From a funding perspective, both the Legislature and the bar support legal aid. To start with, attorney registration contains an “opt-out” contribution whereby attorneys donate $50 to support legal aid unless they opt-out. This alone raises about $1.1 million annually for MA IOLTA. Some attorney fees also provide modest additions, such as roughly $200,000 for pro hac vice admission of out-of-state attorneys to take cases in Massachusetts.
While the Legislature has generously funded civil legal aid for decades, attorneys also voluntarily contribute millions of dollars. They give this money to fundraising drives of agencies like Greater Boston Legal Services (GBLS) and Community Legal Aid (CLA) as well as to foundations like the BBF and the Massachusetts Bar Foundation.

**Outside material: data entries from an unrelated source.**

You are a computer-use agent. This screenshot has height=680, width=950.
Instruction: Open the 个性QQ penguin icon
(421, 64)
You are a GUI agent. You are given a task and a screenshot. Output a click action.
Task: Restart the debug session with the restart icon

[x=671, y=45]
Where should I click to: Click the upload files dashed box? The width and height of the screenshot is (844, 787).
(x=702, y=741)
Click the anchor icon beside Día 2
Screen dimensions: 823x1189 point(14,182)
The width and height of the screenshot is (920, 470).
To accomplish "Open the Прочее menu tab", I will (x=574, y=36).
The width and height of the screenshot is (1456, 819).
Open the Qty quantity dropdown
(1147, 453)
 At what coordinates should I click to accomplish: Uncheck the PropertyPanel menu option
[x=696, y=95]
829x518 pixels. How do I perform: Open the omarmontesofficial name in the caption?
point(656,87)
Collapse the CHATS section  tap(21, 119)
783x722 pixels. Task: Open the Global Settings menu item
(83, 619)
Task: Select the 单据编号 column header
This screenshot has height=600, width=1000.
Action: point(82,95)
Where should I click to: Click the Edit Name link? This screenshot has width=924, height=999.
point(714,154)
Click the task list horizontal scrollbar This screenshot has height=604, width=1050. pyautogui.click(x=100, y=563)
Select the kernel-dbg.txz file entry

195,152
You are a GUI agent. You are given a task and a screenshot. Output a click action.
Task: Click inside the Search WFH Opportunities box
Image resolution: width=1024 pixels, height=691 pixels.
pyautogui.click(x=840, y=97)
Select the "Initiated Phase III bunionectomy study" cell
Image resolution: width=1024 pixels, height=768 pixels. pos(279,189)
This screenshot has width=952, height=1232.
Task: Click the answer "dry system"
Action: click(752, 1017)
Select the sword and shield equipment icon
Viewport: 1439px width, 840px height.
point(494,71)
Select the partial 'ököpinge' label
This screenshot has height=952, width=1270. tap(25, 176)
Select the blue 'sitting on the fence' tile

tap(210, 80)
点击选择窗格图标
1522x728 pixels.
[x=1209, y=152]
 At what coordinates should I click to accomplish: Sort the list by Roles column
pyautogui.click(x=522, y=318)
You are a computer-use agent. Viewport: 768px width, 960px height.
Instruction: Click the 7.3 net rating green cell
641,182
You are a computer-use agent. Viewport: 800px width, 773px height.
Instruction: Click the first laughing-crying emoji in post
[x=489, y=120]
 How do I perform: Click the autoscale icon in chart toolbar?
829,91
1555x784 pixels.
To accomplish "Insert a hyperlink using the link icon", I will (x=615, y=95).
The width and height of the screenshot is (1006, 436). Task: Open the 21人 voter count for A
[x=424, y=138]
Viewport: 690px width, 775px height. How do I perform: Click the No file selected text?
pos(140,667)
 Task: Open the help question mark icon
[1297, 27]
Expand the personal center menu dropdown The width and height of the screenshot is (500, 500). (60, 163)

Unfortunately, these foundations historically granted money they received from IOLTA funds. They continue to do so, but as IOLTA has dropped, so has their funding capabilities. As a result, the total legal services grants awarded by the BBF have plummeted from just under $2 million in FY2007 to $825,500 in FY2014. To address this huge shortfall, the BBF increased the amount of its own funds directed to civil legal aid grants by over $100,000 in each of the last several years, to the point that it funded over 46% of its FY14 grants. Since 2009, the BBF has dedicated over $2.2 million of its own funds to legal services grants.
In addition, the private bar also donates millions of dollars’ worth of pro bono hours. Under the Massachusetts Rules of Professional Conduct, lawyers are expected to donate at least 25 hours per year of their time to provide free legal services to those in need. Very few professions have any comparable standards, and Massachusetts lawyers embrace this role. We conservatively calculated that in 2013, lawyers in the state provided in excess of 82,000 pro bono hours through four legal aid providers alone, at a value of more than $17.6 million. This is likely only a fraction of the full amount of pro bono services provided in the state.
As you can see, both sides are doing their part: The Legislature generously increases MLAC funding each year, even during tough economic times, and the private bar donates its time and money. Yet there is still a long way to go. With 58,000 individuals turned away from legal services providers in the last year due to lack of resources, everyone needs to step up. We applaud the Legislature for the generous monetary support we know they will provide in FY16. We urge the bar to keep up the great work and to take on one more task – please ask your Senator to vote for Senator William Brownsberger’s $5 million budget amendment in the Senate. With this public-private partnership, we know civil legal aid can’t lose!